L'histoire :
Un matin sur la plage, un étranger s’est adressé à André et Pierre : impossible de savoir ce qu’il a bien pu leur raconter. Toujours est-il que les deux frères ont tout abandonné pour le suivre. En colère, inquiet et décidé à ne pas se séparer de quatre bras costauds et habiles à manier les filets de pêche, Jonas, leur père, leur emboite le pas pour les ramener à la maison. Sur sa route, il croise deux autres pères, Simon (le papa de Judas) et Alphée (celui de Mathieu), qui partagent avec lui inquiétudes et besoins de comprendre. Dans leur périple, les paternels font toujours choux blancs : point de retrouvailles avec les fistons. Ils doivent se contenter, alors, des récits qu’on leur fait des exploits de cet inconnu que l’on nomme Jésus et qui, outre porter la bonne parole, fait des miracles à tour de bras. Si Alphée se laisse peu à peu séduire au cours du voyage, au point d’embrasser cette nouvelle religion, il en faut plus à Jonas. Ce n’est pas une visite guidée (n’oubliez pas le guide !) sur les lieux où ce soi-disant prophète a marché sur les eaux, qui pourra le convaincre (il y a forcément un truc…).
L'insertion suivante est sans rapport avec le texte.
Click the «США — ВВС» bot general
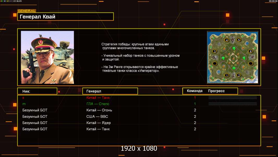The height and width of the screenshot is (157, 278). (97, 116)
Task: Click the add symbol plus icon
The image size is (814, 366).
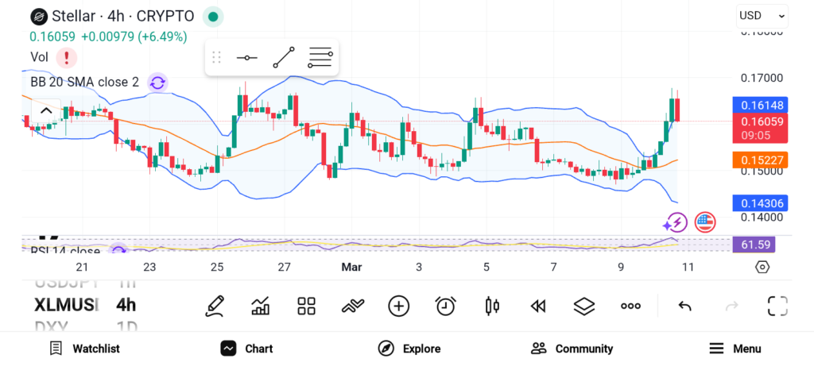Action: [x=398, y=306]
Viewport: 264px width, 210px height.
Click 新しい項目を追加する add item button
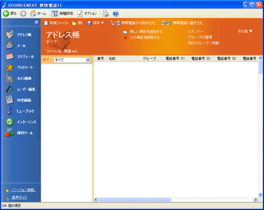point(143,32)
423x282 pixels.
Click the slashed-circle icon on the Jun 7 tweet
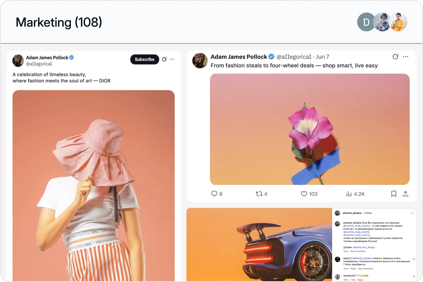point(395,56)
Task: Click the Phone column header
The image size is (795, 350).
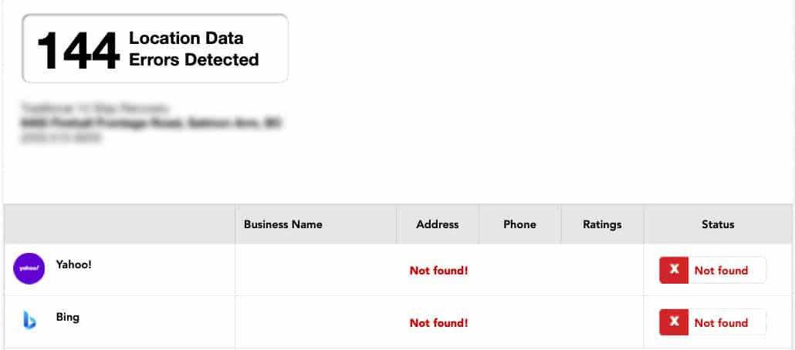Action: click(x=519, y=224)
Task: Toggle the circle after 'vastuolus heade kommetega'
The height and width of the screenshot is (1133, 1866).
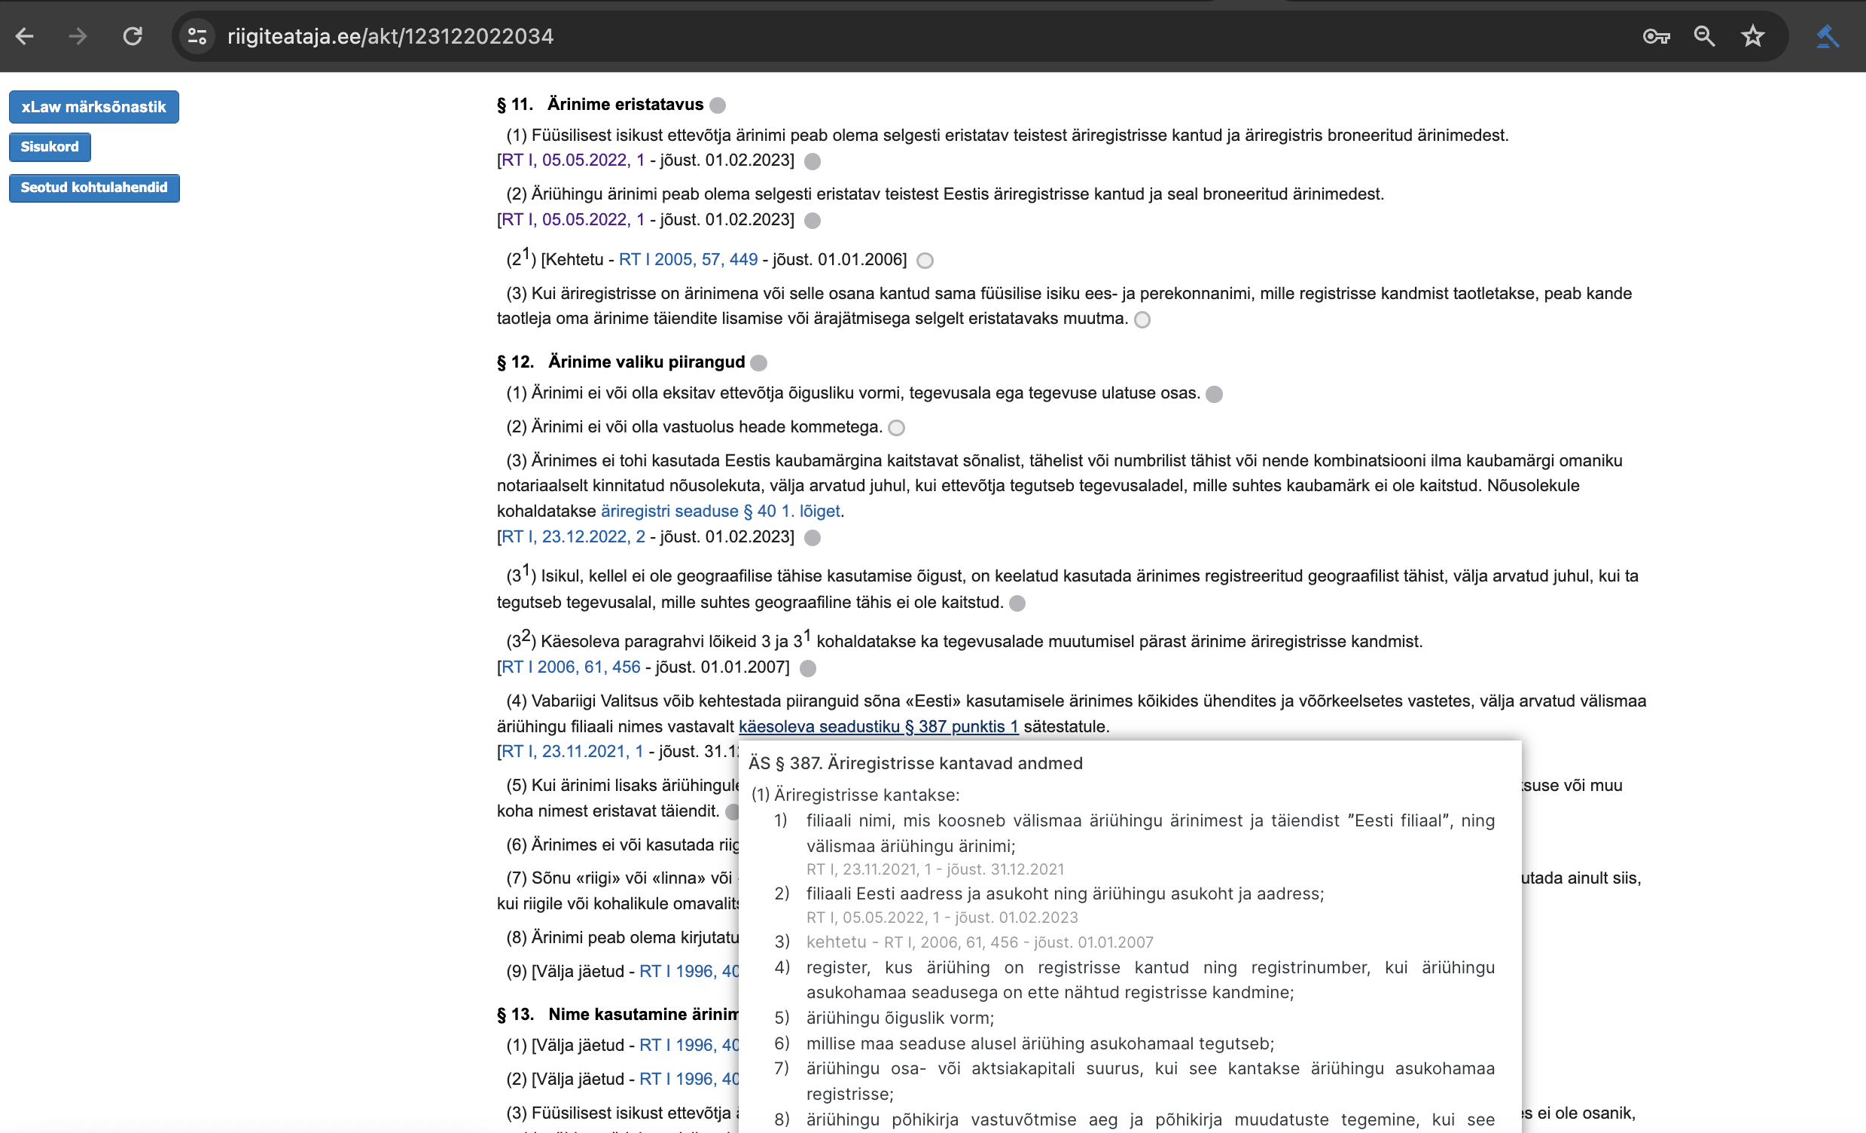Action: [896, 428]
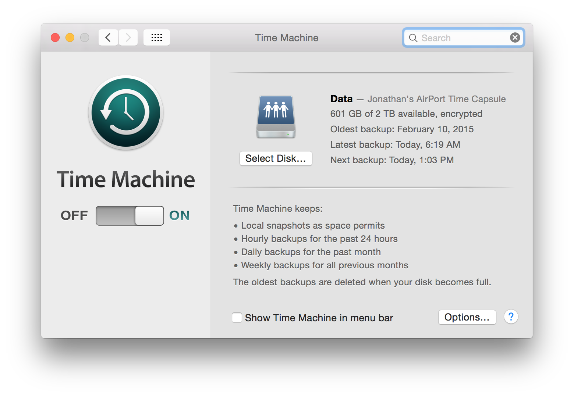The height and width of the screenshot is (397, 574).
Task: Clear the search field with the X icon
Action: 515,37
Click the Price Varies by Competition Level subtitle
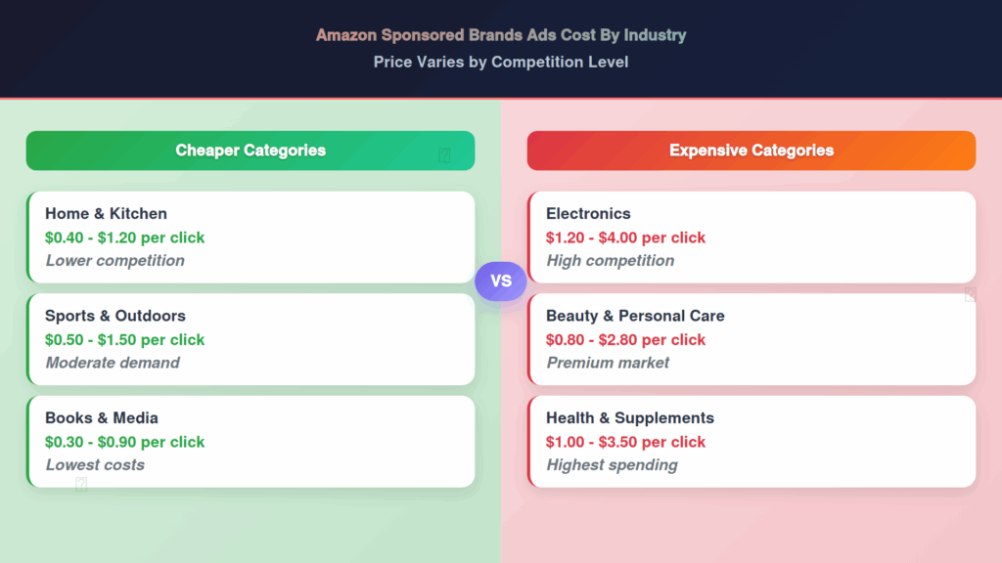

Aussi lorsqu’on lui indique l’endroit où trouver une association anti-Jésus en ville, notre homme jubile : groupe de paroles pour ce défaire de la Jésus-addiction ; réajustement spirituel ; marches silencieuses et soutien psychologique à un aveugle ayant, par le prophète, recouvré la vue pour découvrir l’abominable visage de sa femme ! Mais tout ça ne change rien : les fistons avancent vers Jérusalem, ce qui risque fort de causer encore moult soucis aux papas…
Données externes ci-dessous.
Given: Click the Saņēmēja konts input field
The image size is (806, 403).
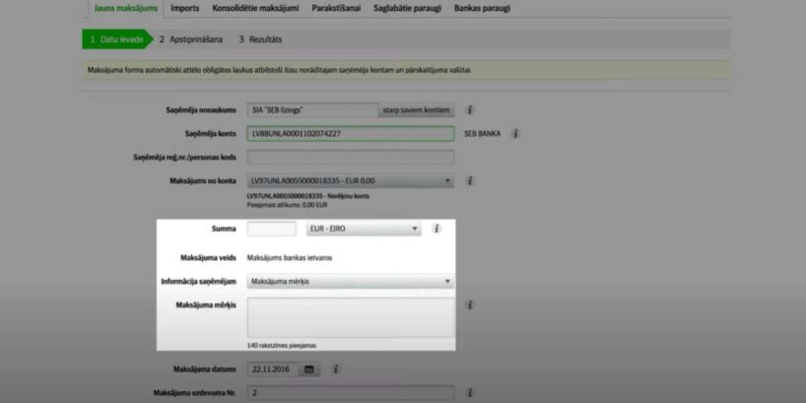Looking at the screenshot, I should click(351, 134).
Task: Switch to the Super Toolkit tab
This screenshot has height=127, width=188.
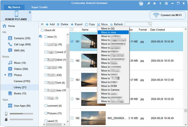Action: pyautogui.click(x=40, y=7)
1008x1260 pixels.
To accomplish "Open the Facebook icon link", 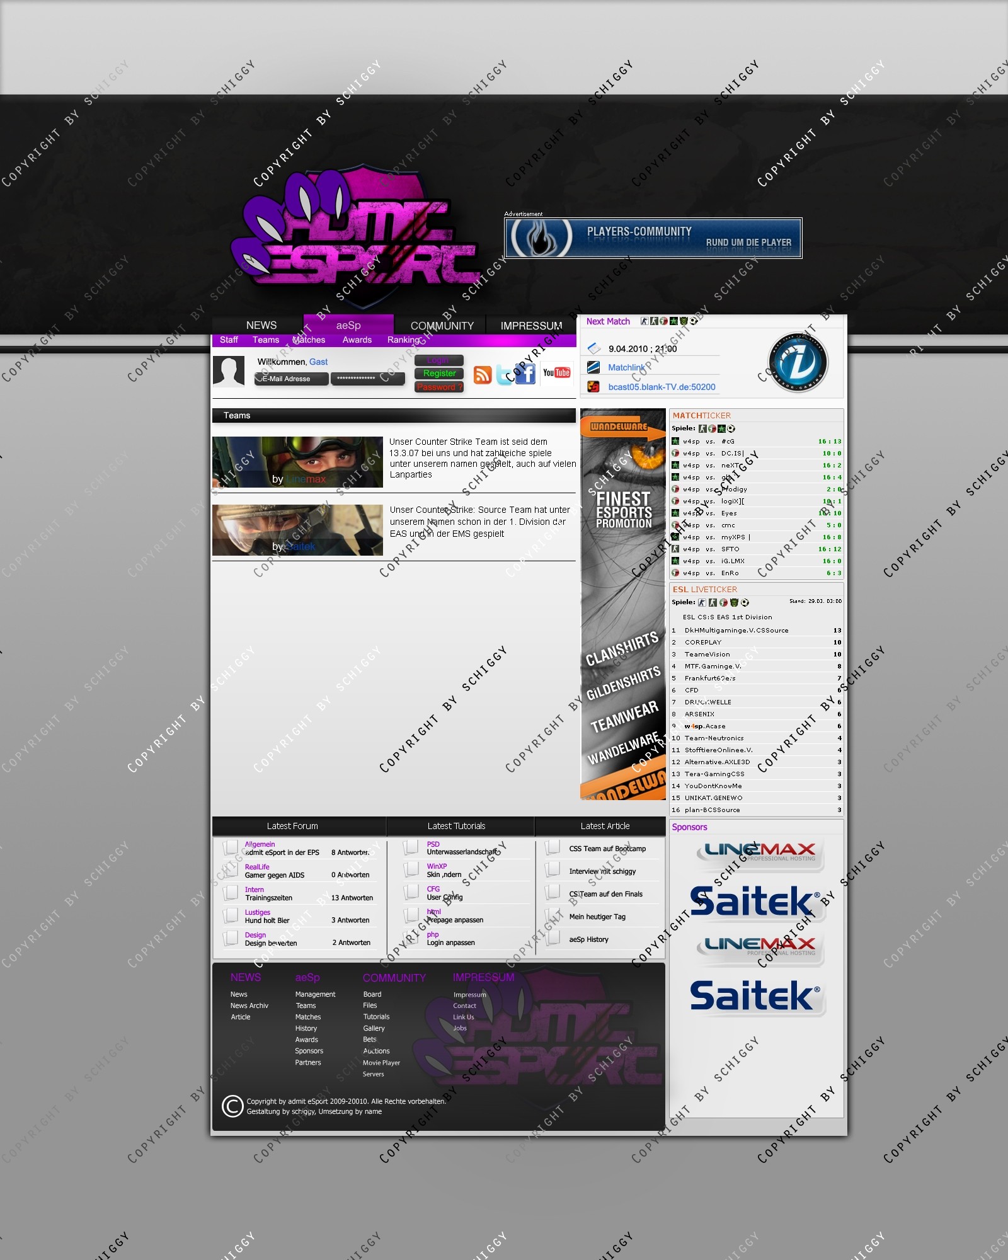I will (525, 374).
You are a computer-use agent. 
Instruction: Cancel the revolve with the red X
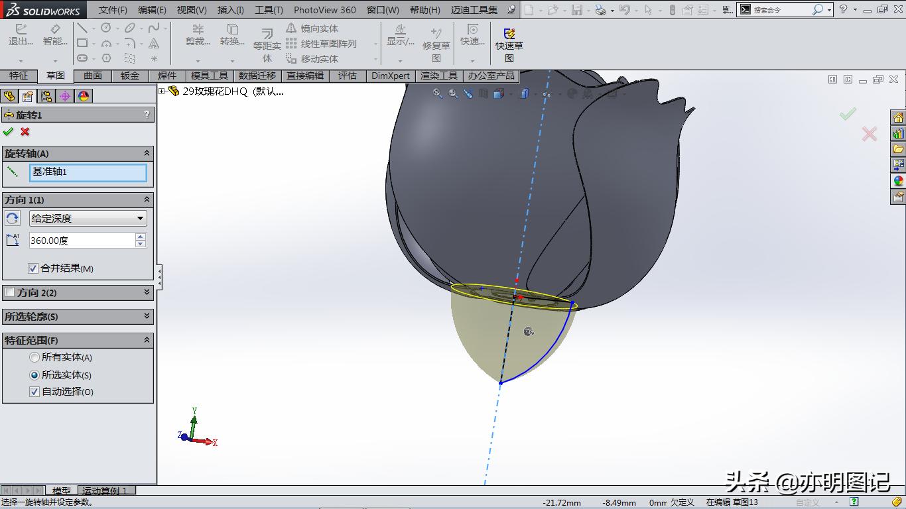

Ce qu'on en pense sur la planète BD :
Si vous vous êtes lassés des récits à énigmes, des mystères à tiroirs et des sociétés secrètes qui, dans l’ombre, préservent le mensonge historique autour de la vie de Jésus, prenez les deux premiers albums du Voyage des pères sous votre bras. Attention, n’espérez pas y trouver la moindre once de parodie cherchant à ridiculiser le début du christianisme en un brûlot anti-catho : David Ratte est bien plus malin que ça. Car s’il manie toujours avec un bonheur égal l’humour décapant, c’est bien de la véritable histoire du Christ dont il est ici question. Documenté et crédible, son récit se démarque uniquement par l’angle génial qu’il a choisi d’utiliser : détourner la caméra du ou des héros hyper connus, pour focaliser sur les pères de 3 des apôtres lésés par l’endoctrinement des fistons (eh oui, après tout, ils avaient bien une vie avant Jésus. Comment la famille a-telle bien pu réagir ?). Cette « caméra » mobile, offre également au scénariste-dessinateur un terrain de jeu vaste et jouissif, lui permettant, par exemple, de s’amuser à imaginer les dommages collatéraux provoqués par les miracles : aveugle retrouvant la vue ou transfert des démons dans un troupeau de 2000 porcs… La palme des trouvailles reste le personnage de Jonas, dont le caractère trempé permet à David Ratte de servir des répliques savoureuses et imagées. L’effet de surprise liée à cette inventive narration ayant été digéré avec le tome 1, cet opus se veut moins surprenant. Porté par un Jonas qui écrase de sa personnalité le récit (et pourtant ce 2e chapitre à pour titre Alphée), le scénario manque un peu d’épaisseur. Nul doute que le prochain et dernier chapitre corrigera le tir : le cliffhanger final en est une belle promesse en tout cas…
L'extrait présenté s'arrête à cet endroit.